Senate debates

Monday, 7 August 2023

Questions without Notice

Women in Sport

2:49 pm

Photo of Katy GallagherKaty Gallagher (ACT, Australian Labor Party, Minister for the Public Service) Share this | Hansard source

I thank Senator Green for the question, and I acknowledge her work and her contribution to support women in sport and particularly in relation to the Women's World Cup as co-chair of the Parliamentary Friends of Football and for the very many speeches you do in this place on the Matildas in particular. The Women's World Cup has once and for all ended any debate about the place of women's sport in this country. The Matildas's opening game reached almost five million people across Australia, shattering records. In Sydney, more than 75,000 fans packed in to set a new attendance record for women's football matches, and more than 40,000 fans watched England against Haiti in Brisbane. This tournament has been such a game changer for women and girls, and it is not just in football that women are leading the way. I give a huge congratulations to the Diamonds team and their coach for their victory against England in the Netball World Cup, a 61-45 defeat, and I have no doubt there are a lot of tired eyes in this place today from sitting up in the early hours of this morning to watch that amazing result.

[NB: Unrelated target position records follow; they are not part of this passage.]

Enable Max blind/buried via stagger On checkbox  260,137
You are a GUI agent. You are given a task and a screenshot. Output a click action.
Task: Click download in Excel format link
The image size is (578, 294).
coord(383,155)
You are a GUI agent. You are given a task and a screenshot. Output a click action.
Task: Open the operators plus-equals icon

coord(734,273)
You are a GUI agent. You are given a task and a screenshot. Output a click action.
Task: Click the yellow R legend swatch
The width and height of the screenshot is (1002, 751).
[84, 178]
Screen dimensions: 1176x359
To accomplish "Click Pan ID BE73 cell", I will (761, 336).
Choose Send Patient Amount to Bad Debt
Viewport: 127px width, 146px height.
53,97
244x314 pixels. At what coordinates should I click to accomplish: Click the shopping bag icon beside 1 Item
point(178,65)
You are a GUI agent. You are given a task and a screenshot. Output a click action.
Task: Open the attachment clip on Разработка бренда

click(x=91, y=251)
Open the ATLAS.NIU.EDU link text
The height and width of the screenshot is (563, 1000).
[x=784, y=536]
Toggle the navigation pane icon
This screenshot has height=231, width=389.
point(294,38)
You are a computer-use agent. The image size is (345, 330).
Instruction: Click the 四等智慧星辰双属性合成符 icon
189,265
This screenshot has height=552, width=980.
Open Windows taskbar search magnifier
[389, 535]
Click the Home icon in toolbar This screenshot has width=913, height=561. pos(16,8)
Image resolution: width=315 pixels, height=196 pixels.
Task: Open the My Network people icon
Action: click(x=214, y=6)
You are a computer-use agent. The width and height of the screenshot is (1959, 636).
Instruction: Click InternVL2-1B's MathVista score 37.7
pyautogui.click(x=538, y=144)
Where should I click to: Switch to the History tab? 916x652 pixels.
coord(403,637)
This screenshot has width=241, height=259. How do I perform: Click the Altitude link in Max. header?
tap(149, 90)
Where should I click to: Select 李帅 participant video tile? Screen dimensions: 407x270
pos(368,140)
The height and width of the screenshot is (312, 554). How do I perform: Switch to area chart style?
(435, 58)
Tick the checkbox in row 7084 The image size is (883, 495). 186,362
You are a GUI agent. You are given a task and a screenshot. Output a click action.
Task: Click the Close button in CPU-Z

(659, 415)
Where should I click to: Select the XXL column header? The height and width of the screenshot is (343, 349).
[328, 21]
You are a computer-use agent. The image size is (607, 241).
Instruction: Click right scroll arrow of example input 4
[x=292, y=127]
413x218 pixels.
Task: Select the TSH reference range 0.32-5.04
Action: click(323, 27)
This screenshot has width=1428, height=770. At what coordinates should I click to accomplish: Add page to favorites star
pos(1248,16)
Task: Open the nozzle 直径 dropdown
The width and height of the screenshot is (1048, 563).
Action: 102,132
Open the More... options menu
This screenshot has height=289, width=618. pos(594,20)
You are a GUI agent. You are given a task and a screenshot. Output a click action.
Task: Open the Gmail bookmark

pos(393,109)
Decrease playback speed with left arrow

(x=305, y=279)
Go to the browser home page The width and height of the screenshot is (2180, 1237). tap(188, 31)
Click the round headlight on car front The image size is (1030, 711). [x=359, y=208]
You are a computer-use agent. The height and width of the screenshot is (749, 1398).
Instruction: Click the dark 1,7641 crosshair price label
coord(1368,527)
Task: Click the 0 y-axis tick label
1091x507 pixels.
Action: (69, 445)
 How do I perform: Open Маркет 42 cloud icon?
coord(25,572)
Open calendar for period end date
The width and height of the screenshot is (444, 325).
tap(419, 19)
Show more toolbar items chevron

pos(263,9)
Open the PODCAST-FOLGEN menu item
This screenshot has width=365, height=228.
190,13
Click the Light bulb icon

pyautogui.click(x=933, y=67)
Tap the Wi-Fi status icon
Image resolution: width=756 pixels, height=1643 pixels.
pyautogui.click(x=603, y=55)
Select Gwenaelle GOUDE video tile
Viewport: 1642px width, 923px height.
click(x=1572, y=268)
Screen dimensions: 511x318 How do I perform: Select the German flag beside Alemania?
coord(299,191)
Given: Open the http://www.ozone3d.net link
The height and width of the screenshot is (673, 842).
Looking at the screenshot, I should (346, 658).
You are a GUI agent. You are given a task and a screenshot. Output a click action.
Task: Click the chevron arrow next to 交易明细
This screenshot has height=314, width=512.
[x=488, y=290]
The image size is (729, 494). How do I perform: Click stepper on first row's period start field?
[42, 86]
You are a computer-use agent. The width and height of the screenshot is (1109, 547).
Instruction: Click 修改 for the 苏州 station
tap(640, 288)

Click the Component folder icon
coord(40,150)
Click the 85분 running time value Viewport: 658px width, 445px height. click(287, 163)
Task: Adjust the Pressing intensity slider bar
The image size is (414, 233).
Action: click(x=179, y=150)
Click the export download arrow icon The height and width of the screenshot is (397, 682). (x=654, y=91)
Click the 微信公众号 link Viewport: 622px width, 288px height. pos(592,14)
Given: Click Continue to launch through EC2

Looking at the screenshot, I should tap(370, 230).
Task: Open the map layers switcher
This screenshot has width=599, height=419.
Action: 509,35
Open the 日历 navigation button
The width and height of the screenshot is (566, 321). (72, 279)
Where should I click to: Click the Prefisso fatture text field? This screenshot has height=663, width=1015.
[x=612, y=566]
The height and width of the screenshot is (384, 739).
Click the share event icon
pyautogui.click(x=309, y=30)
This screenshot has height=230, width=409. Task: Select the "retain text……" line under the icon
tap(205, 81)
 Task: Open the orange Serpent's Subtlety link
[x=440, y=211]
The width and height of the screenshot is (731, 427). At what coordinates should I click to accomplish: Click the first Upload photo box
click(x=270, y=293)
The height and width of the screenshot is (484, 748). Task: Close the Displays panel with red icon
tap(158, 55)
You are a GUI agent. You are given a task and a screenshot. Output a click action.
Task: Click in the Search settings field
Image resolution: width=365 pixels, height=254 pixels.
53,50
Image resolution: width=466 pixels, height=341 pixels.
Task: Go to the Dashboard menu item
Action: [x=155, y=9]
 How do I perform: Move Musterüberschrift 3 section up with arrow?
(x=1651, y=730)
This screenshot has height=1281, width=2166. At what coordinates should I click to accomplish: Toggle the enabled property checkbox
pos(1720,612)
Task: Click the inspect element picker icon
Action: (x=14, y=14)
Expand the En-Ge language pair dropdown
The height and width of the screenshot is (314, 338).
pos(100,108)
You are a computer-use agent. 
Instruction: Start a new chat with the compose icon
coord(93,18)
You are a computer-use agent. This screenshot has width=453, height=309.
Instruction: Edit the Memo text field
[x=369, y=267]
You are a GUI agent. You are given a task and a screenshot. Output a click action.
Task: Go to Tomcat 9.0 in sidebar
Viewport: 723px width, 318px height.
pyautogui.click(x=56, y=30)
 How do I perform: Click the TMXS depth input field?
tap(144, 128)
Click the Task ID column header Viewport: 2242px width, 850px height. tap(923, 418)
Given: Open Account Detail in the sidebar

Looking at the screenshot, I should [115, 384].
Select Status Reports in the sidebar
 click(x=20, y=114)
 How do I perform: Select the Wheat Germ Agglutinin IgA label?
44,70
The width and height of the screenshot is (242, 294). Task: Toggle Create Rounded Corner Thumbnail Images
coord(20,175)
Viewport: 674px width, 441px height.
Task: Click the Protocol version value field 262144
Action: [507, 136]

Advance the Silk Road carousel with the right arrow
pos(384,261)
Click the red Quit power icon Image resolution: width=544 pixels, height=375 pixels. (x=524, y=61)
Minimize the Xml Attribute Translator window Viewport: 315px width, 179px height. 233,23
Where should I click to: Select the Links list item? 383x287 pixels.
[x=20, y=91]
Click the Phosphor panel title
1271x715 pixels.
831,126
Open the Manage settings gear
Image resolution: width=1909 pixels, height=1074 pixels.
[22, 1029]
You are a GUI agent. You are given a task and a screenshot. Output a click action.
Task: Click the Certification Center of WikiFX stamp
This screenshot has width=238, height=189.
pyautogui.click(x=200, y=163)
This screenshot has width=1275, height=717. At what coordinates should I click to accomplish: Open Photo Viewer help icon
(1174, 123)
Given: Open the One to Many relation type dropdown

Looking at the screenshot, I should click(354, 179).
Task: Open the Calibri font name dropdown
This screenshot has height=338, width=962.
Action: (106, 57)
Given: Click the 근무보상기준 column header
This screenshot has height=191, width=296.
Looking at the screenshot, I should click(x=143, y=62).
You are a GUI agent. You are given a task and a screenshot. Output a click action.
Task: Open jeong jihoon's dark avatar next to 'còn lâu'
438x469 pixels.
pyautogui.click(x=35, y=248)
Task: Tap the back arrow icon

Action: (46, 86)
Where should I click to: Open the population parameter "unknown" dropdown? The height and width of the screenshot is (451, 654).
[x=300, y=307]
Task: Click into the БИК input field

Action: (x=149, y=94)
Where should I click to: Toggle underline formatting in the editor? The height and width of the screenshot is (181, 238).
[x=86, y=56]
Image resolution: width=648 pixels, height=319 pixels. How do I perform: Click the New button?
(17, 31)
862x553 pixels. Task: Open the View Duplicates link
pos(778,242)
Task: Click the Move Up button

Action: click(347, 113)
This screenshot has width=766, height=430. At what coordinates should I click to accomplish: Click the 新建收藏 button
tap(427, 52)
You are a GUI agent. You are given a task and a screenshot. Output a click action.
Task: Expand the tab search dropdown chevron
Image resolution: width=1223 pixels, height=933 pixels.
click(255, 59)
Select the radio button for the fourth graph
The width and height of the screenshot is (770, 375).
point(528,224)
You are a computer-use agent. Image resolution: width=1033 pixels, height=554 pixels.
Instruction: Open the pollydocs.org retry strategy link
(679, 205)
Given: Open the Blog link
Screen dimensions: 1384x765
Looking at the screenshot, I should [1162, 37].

Our women athletes are excelling on the world stage and have changed sport in this country. The professional lives our Diamonds and Matildas are experiencing now have been born from the sacrifices of those before them. Only a decade ago the Matildas had to train in car parks at night-time with car headlights as their only source of light. In the late eighties the first-ever Matilda, Julie Dolan, organised off the books a high-stakes poker night to fundraise. This allowed the team to travel to China for an international tournament in 1988, a tournament that morphed into the Women's World Cup. Now the Matildas get bigger crowds than the men. The tournament has sold more than 1.5 million tickets, breaking records repeatedly. Some people are wondering whether this event will push the Matildas to be more popular than the men's team. Well, they already are on the statistics. Football Australia's own metrics show this, and all of their social engagement proves it.